Time passed. As we prepared to reboard, Sister Louden looked so forlorn, so alone. She pleaded, “You can’t go yet; I have so missed the Church.” Suddenly the loudspeaker announced a thirty-minute mechanical delay of our flight. Sister Louden whispered, “My prayer has just been answered.” She then asked how she might influence her husband to show an interest in the gospel. We counseled her to include him in their home Primary lesson each week and be to him a living testimony of the gospel. I mentioned we would send to her a subscription to The Children’s Friend and additional helps for her family teaching. We urged that she never give up on her husband.
We departed Mt. Isa, a city to which I have never returned. I shall, however, always hold dear in memory that sweet mother and those precious children extending a tear-filled expression and a fond wave of gratitude and good-bye.
Several years later, while speaking at a priesthood leadership meeting in Brisbane, Australia, I emphasized the significance of gospel scholarship in the home and the importance of living the gospel and being examples of the truth. I shared with the men assembled the account of Sister Louden and the impact her faith and determination had made on me. As I concluded, I said, “I suppose I’ll never know if Sister Louden’s husband ever joined the Church, but he couldn’t have found a better model to follow.”
One of the leaders raised his hand, then stood and declared, “Brother Monson, I am Richard Louden. The woman of whom you speak is my wife. The children [his voice quavered] are our children. We are a forever family now, thanks in part to the persistence and the patience of my dear wife. She did it all.” Not a word was spoken. The silence was broken only by sniffles and muffled sobs and marked by the sight of tears streaming from every eye.
My brothers and sisters, let us determine, whatever our circumstance, to make of our houses happy homes. Let us open wide the windows of our hearts, that each family member may feel welcome and “at home.” Let us open also the doors of our very souls, that the dear Christ may enter.

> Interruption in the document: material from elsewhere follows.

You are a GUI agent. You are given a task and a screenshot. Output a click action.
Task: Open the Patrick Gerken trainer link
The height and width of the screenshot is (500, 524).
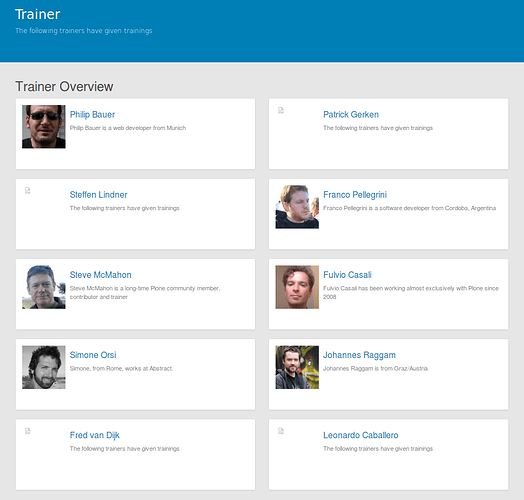point(351,115)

Remember His promise: “Behold, I stand at the door, and knock: if any man hear my voice, and open the door, I will come in to him.” (Rev. 3:20.)
How welcome He will feel, how joyful will be our lives, when the “Hallmarks of a Happy Home” greet Him, even:
A pattern of prayer;
A library of learning;
A legacy of love;
A treasury of testimony.
That our loving Heavenly Father may bless all of us in our quest for such happy homes is my prayer, in the name of Jesus Christ, amen.